Permutation Questions assuming that each letter can appear at most once in an arrangement Assuming that each letter can appear at most once in an arrangement, how many ways are there to arrange 10 letters taken from the alphabet a-z such that:
Exactly one of a and z appears in the arrangement?
z and a appear and are adjacent to each other in the arrangement?
For the first one, my current answer is 24!/15! as it would be 1 in the first spot which is locked up by a or z, then 24 letters left to go into 9 more spaces, decreasing by 1 each time due to no duplicates.
For the second, I thought it would be az, which could go into 5 spots so 5!, then 24!/16! in the remaining 8 spots, but that seems too large.
 A: The first question:

How many ways are there to arrange $10$ letters taken from the alphabet a - z such that exactly one of a and z appears in the arrangement?

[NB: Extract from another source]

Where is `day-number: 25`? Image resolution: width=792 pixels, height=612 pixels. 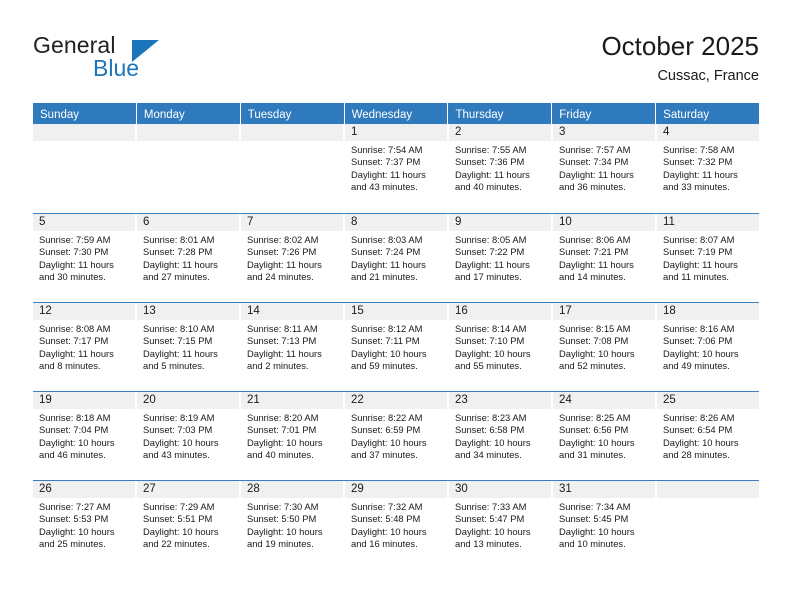 day-number: 25 is located at coordinates (708, 400).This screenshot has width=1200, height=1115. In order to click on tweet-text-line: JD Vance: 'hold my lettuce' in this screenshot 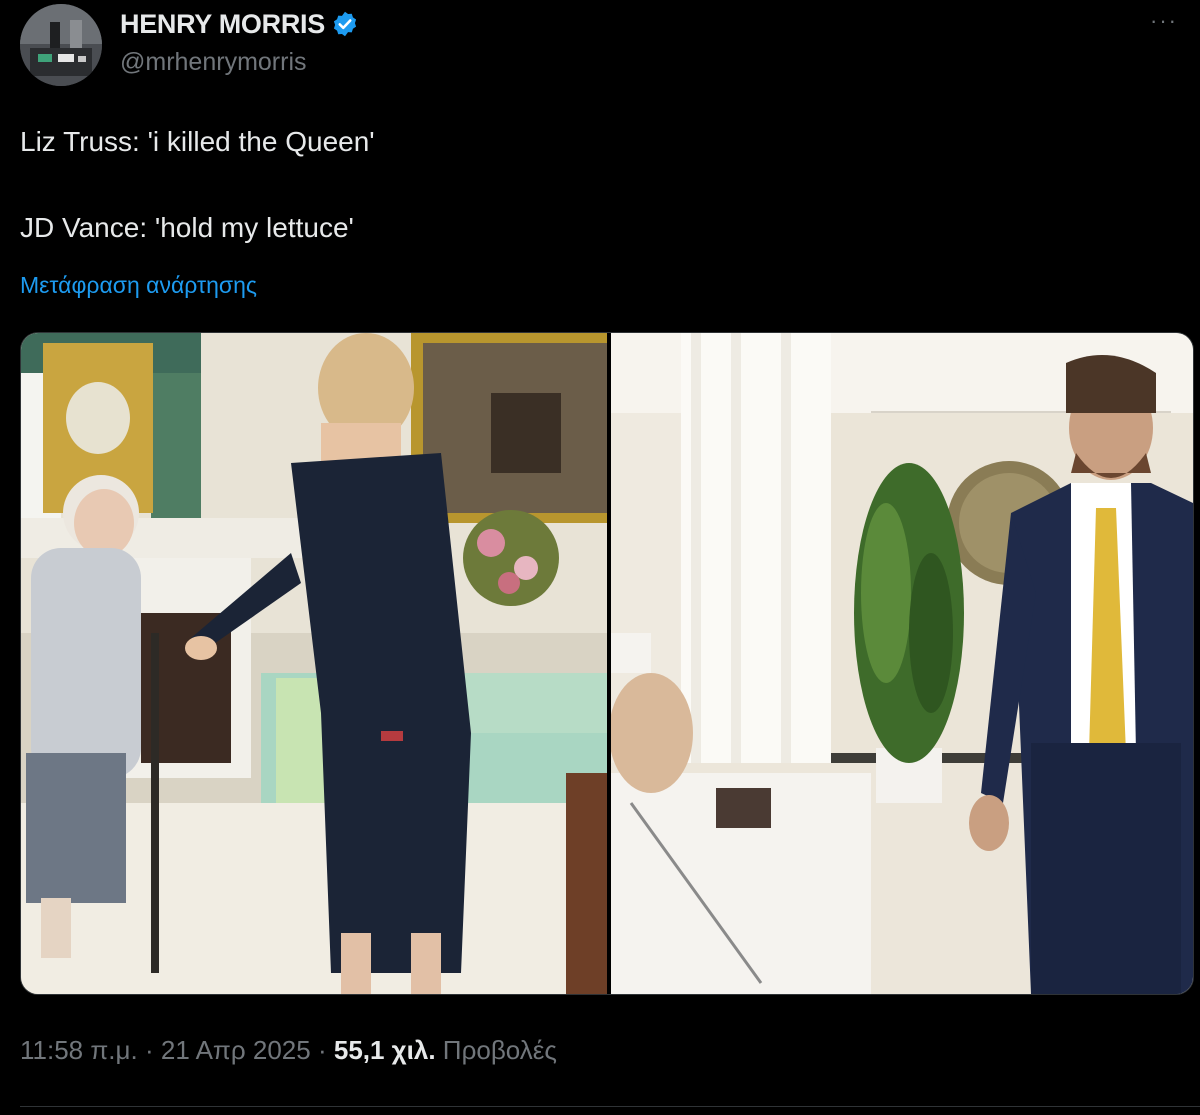, I will do `click(187, 228)`. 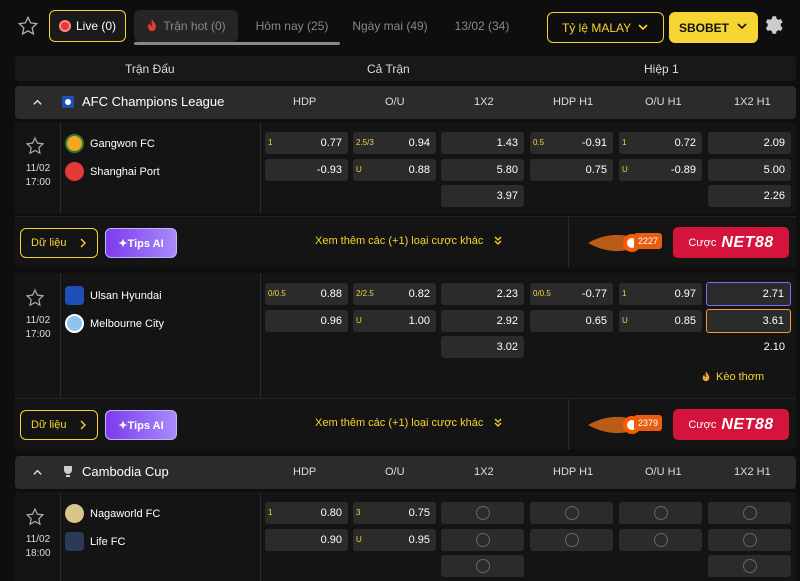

You have not taken into account whether a or z has been selected or where it is located.
Choose whether a or z appears in the arrangement.  Choose which of the ten positions it occupies.  From the remaining $24$ letters (other than a and z), choose which will fill the leftmost open position.  From the remaining $23$ letters (other than a and z and the other letter that has already been selected), choose which will fill the leftmost open position.  Continue until all ten positions have been filled.

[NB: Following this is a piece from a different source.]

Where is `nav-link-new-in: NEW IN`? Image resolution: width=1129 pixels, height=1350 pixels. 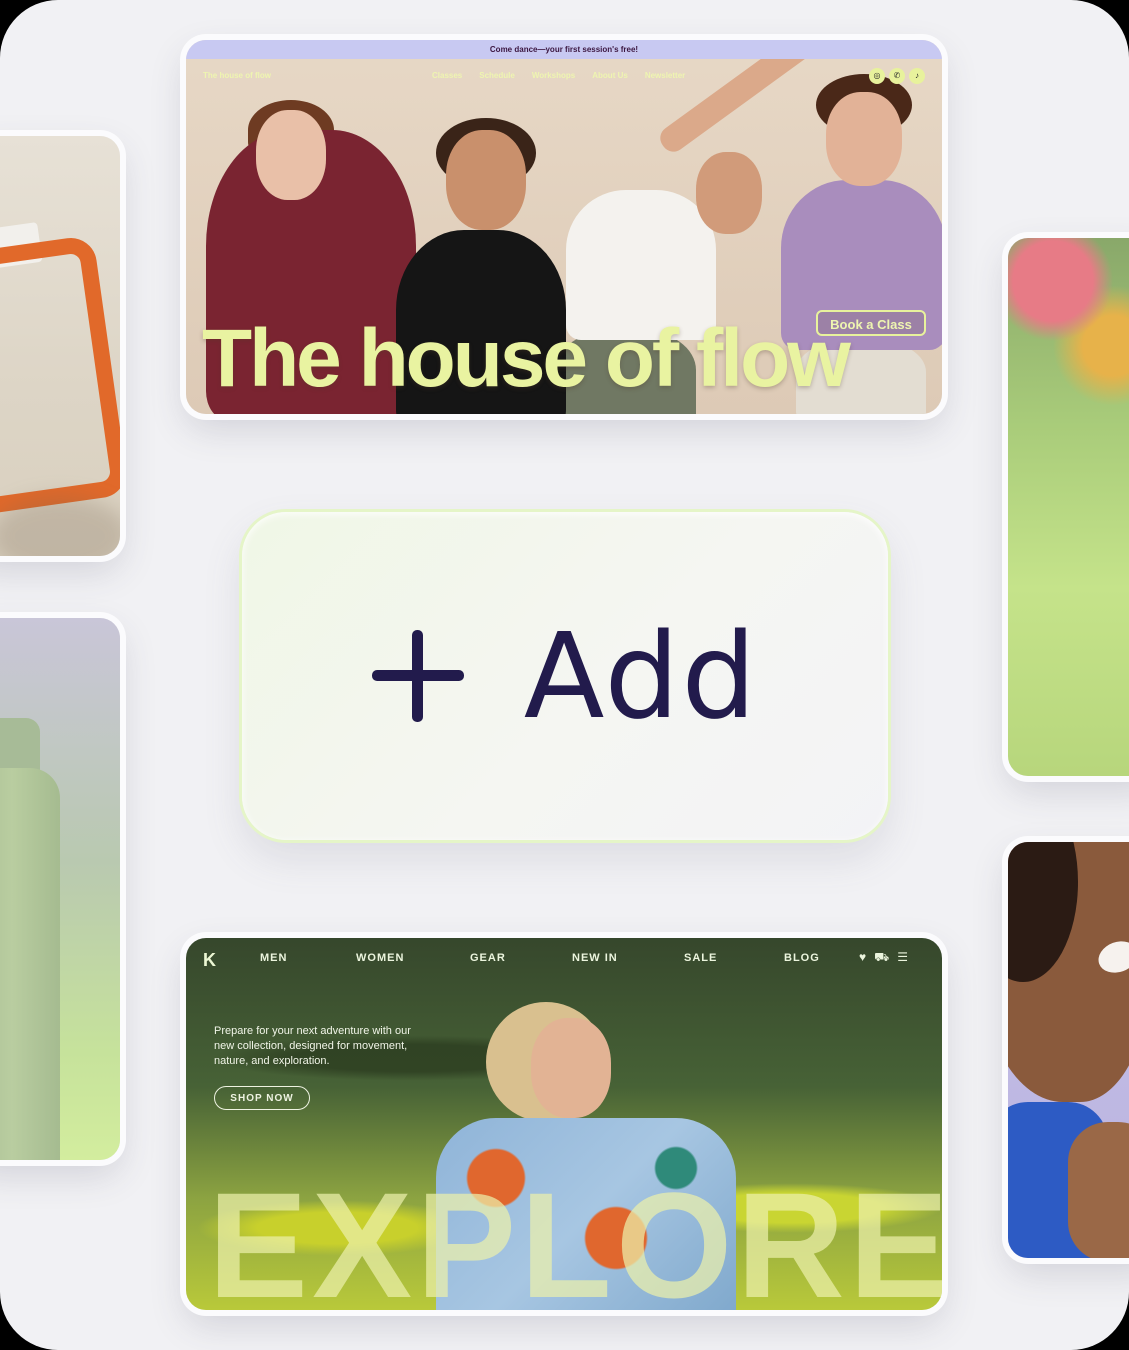 nav-link-new-in: NEW IN is located at coordinates (595, 958).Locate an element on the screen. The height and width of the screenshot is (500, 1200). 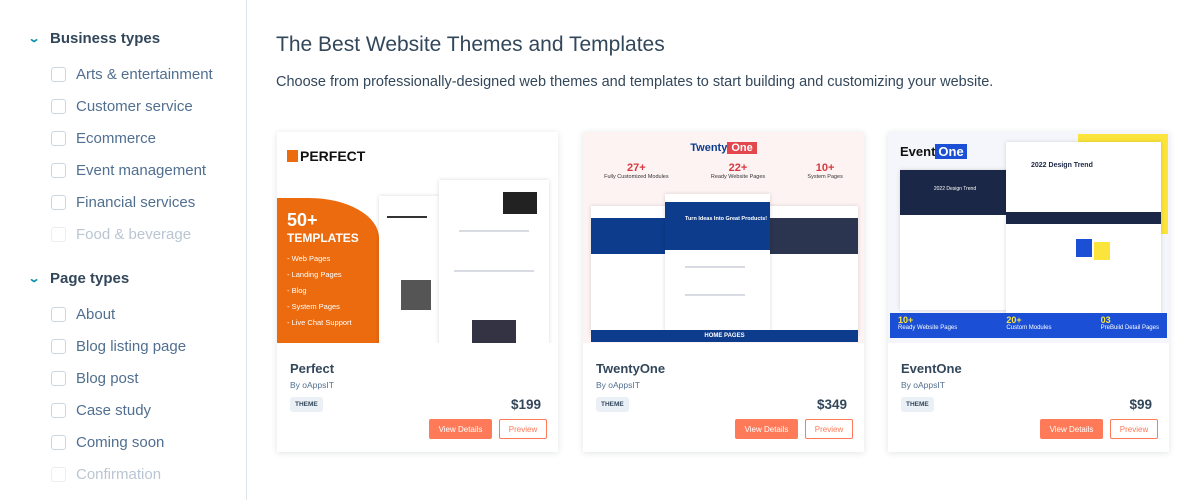
filter-label: About is located at coordinates (96, 314).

 $$2 \cdot 10 \cdot 24 \cdot 23 \cdot 22 \cdot 21 \cdot 20 \cdot 19 \cdot 18 \cdot 17 \cdot 16 = 2 \cdot 10 \cdot \frac{24!}{15!}$$

The second question:

How many ways are there to arrange $10$ letters from the alphabet a - z such that a and z appear and are adjacent to each other in the arrangement?

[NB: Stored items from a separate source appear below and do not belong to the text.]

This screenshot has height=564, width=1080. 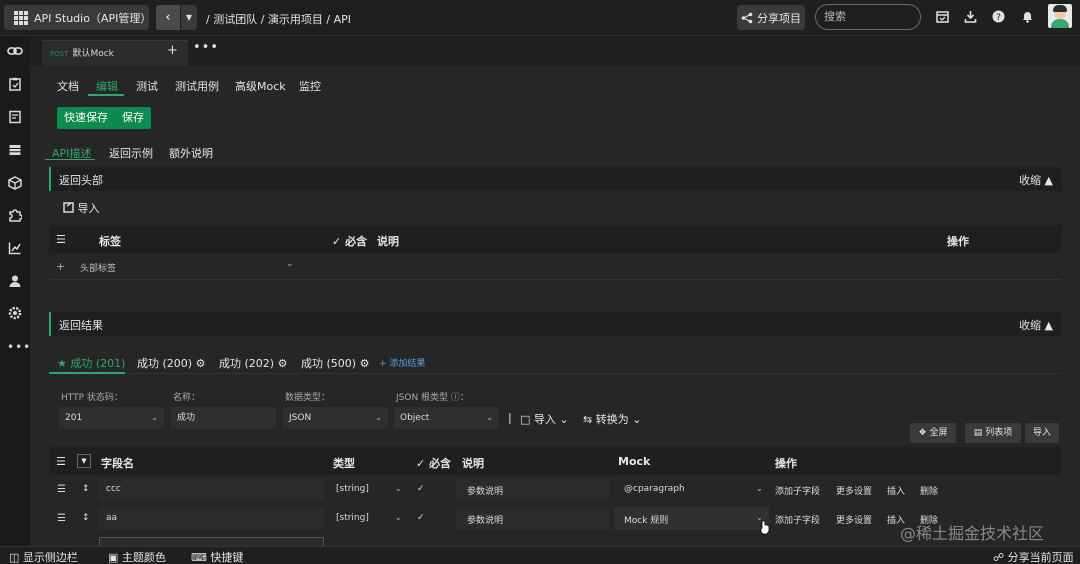 I want to click on import-fields-button: 导入, so click(x=1042, y=433).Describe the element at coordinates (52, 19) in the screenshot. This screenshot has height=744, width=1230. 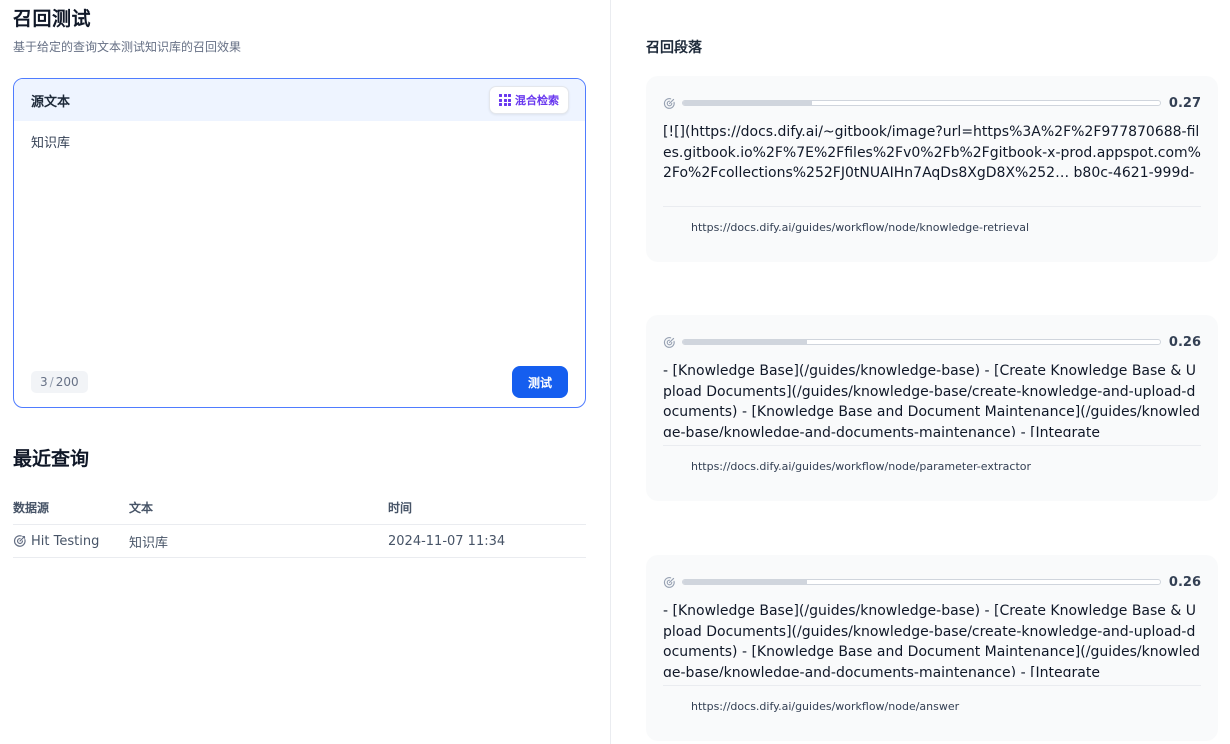
I see `page-title: 召回测试` at that location. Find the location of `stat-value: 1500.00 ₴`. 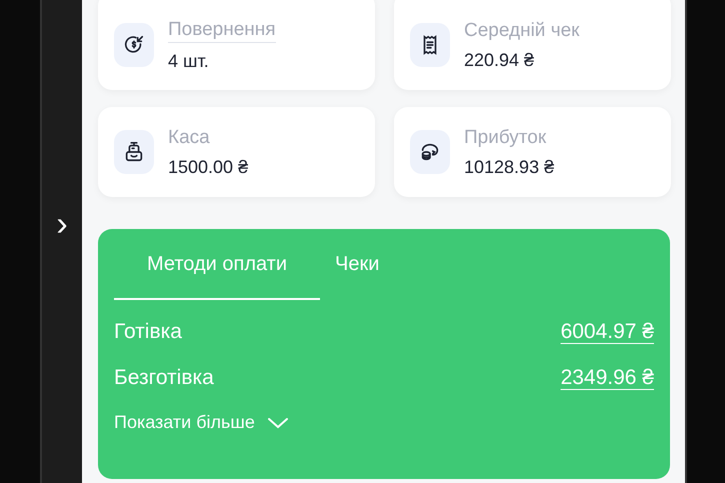

stat-value: 1500.00 ₴ is located at coordinates (208, 167).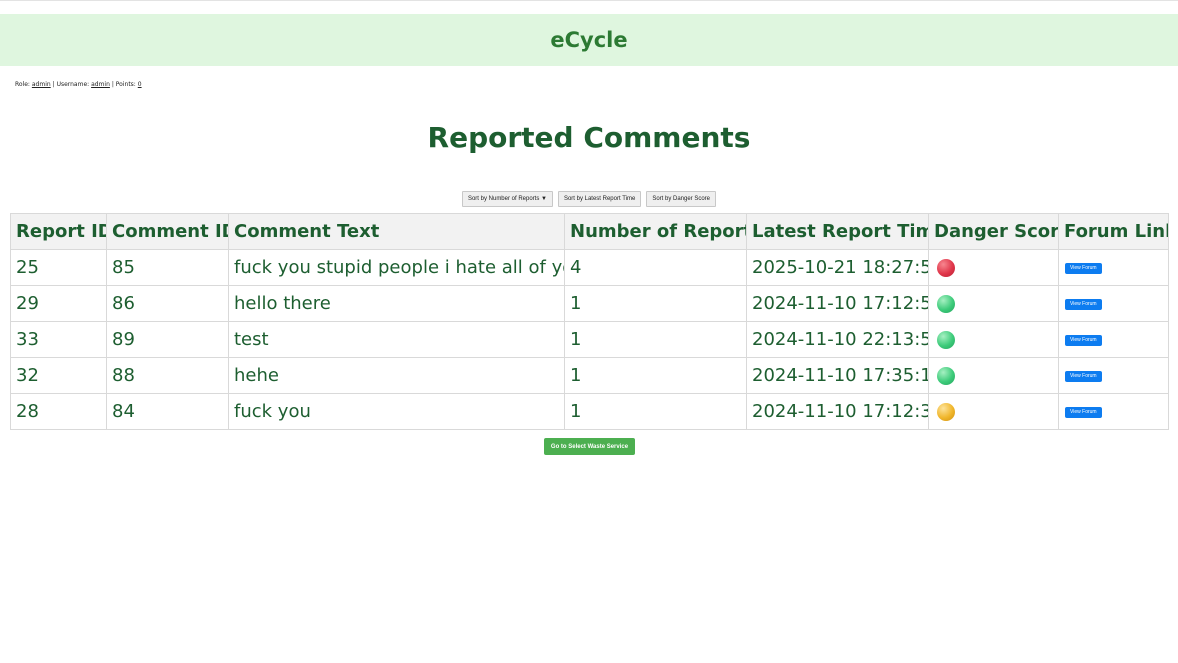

You have not counted the number of places where the block containing a and z could appear correctly.  Also, you have to account for the order in which the letters a and z appear within the block.
Since the block containing a and z has length $2$, it must begin in one of the first nine positions.  Choose where the block begins.  Choose whether a or z appears first in the block.  Choose the letters for the remaining eight positions from the remaining $24$ letters, starting with the leftmost open position. 

  $$9 \cdot 2 \cdot 24 \cdot 23 \cdot 22 \cdot 21 \cdot 20 \cdot 19 \cdot 18 \cdot 17 = 9 \cdot 2 \cdot \frac{24!}{16!}$$